Ignacio Andrés Amarillo
Ignacio Andrés Amarillo
Cuando “Frida, fugitiva y eterna” fue distinguida en la Bienal de Arte Joven por jurado y público, aun los que no la vieron (la mayoría, se agotaron las dos funciones con gente afuera) se dieron cuenta de que se trataba de un producto en serio. Y eso que en aquellas presentaciones la compañía Vendaval, dirigida por María Paz Meza, fue como el Barcelona sin Messi: no es un golpe a la coquetería de Juliana Ulla decir que no pudo participar de aquella etapa por una cuestión de edad (Marisú Rivera se hizo cargo del puesto). Ya sin restricciones, la versión que llegó a La Moreno el viernes pasado pudo contar con una de las figuras más experimentadas y solventes de la danza santafesina.
Meza logra en esta pieza un interesante ejercicio de síntesis: a partir de la figura de Frida Kahlo desarrollar en menos de 40 minutos una saga de adversidad, fulgor y ocaso, de dolor físico y amor esquivo. Y todo en imágenes de gran plasticidad, subsumiendo el virtuosismo al logro estético y al decir.
Una y muchas
El cuerpo, como elemento primero. El cuerpo roto de Frida, que cae y se levanta, que se marca en la interpretación de Ulla para volar, para ser. Para multiplicarse en varias Fridas (la idea del desdoblamiento en la danza viene cuando menos desde Pina Bausch, y en Santa Fe tuvo su fogonazo en “El hilo de Molly, de Patricia Pieragostini. Desdoblamiento que es más expansión que deconstrucción. Todo gracias a un elenco (Joaquina Butto, Magalí Airala, Magdalena María Deb, Marcelina Ulla, Rosario Salvatierra) que entendió el contrapunto entre el ejercicio de la individualidad y la sincronicidad del ensamble.

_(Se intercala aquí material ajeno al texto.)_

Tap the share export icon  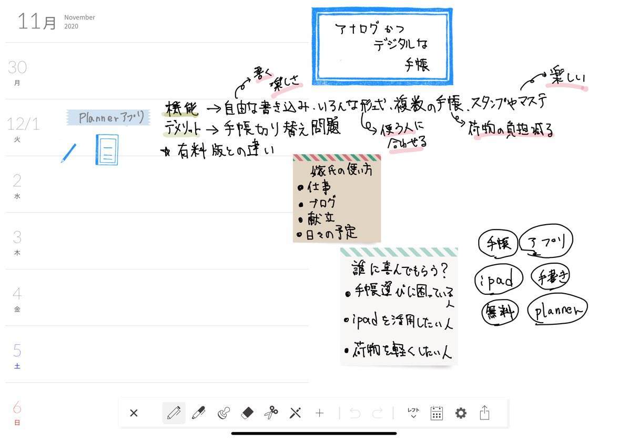pos(485,413)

Y ese cuerpo reconstituido siente y vibra. Rubén Forlín cumple la función de ser el Diego Rivera de la historia, o todos los amores de Frida, como un “amado inmortal” en la visión romántica. Y cumple como partenaire de Juliana, especialmente en los dos pas de deux: la firmeza y la precisión para que cada encuentro sea un salto al vacío, un salto de fe, esperando que alguien evite nuestra caída. ¿Hay acaso otra metáfora para el amor?
El último llanto
Sobre el final, en la temblorosa penumbra de las velas, vuelve el cuerpo roto, anclado en la silla, surcado de correas, en la piel y la voz de Magalí Airala: la revelación de “Espíritu traidor”, la que hace poco sorprendió como bailarina en “Marea” (la obra de Sergio Berto repuesta en Santa Fe por la compañía Ham), compartiendo la gloria con la proverbial Cecilia Romero Kucharuk, acá se desmarca otra vez, con una performance vocal del clásico “La llorona”, acompañada por Mauricio Bernal en acordeón (cerrando la identidad musical de la obra, anclada en un linaje que va de Chavela Vargas a Lila Downs).
Y llega la oscuridad, antes de los aplausos: la extinción final de la luz en la que Frida, todas las Fridas, puedan encontrar un descanso para tanto fuego.